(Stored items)
* * * * * * * * *
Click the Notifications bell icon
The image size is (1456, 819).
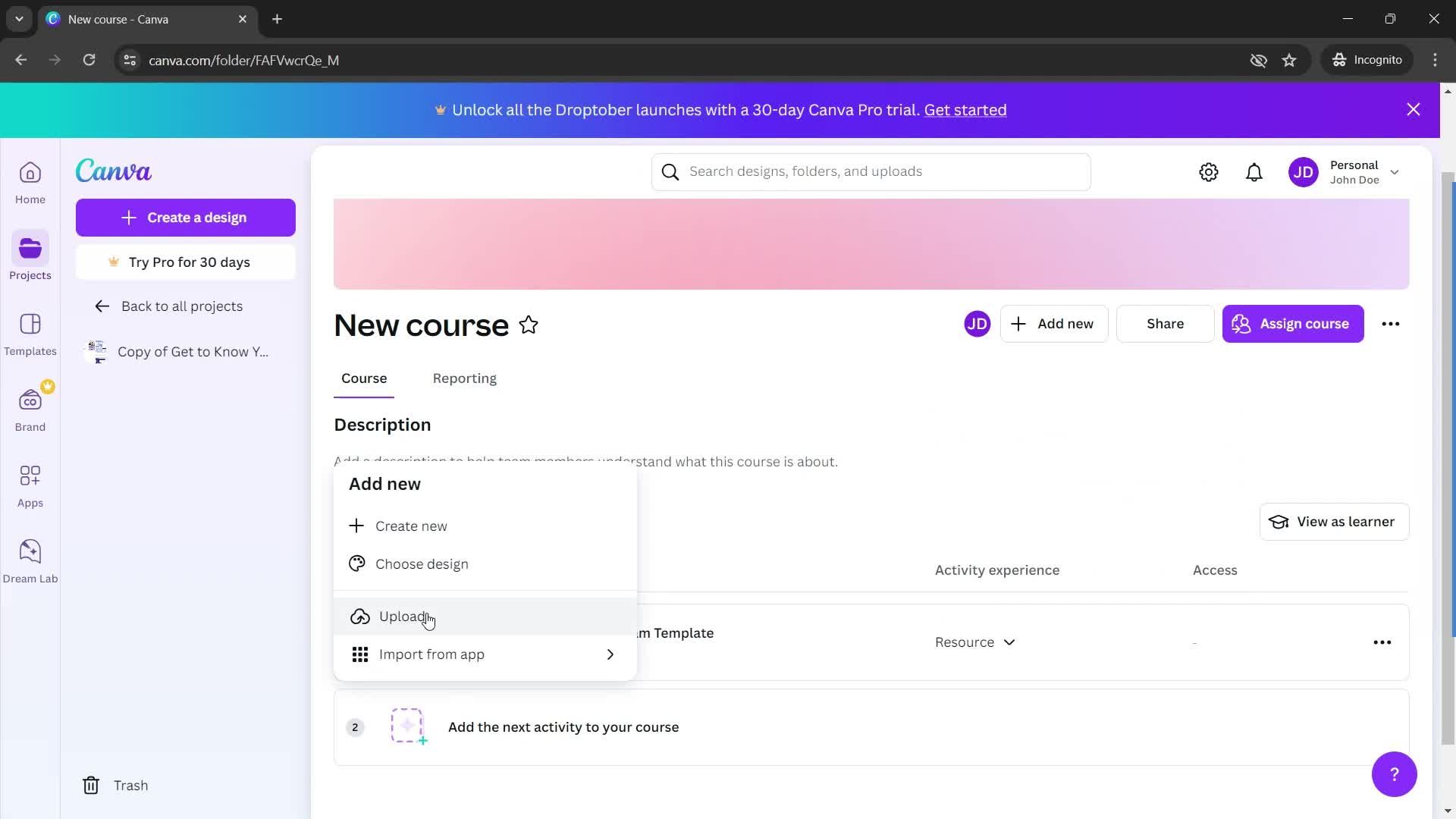pyautogui.click(x=1255, y=171)
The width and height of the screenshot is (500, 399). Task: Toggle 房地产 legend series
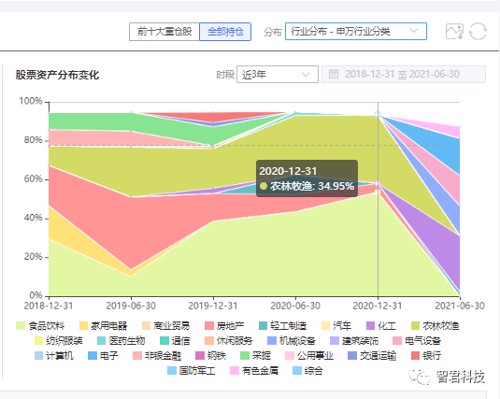224,326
* * * * * * * * *
WHAT THE TASK ASKS. Output the records above character for character, but leave each image out.

EXERCISE SOLUTION.
Click the Notifications bell icon
The image size is (1456, 819).
pyautogui.click(x=1255, y=171)
The width and height of the screenshot is (500, 399). Task: Toggle 房地产 legend series
224,326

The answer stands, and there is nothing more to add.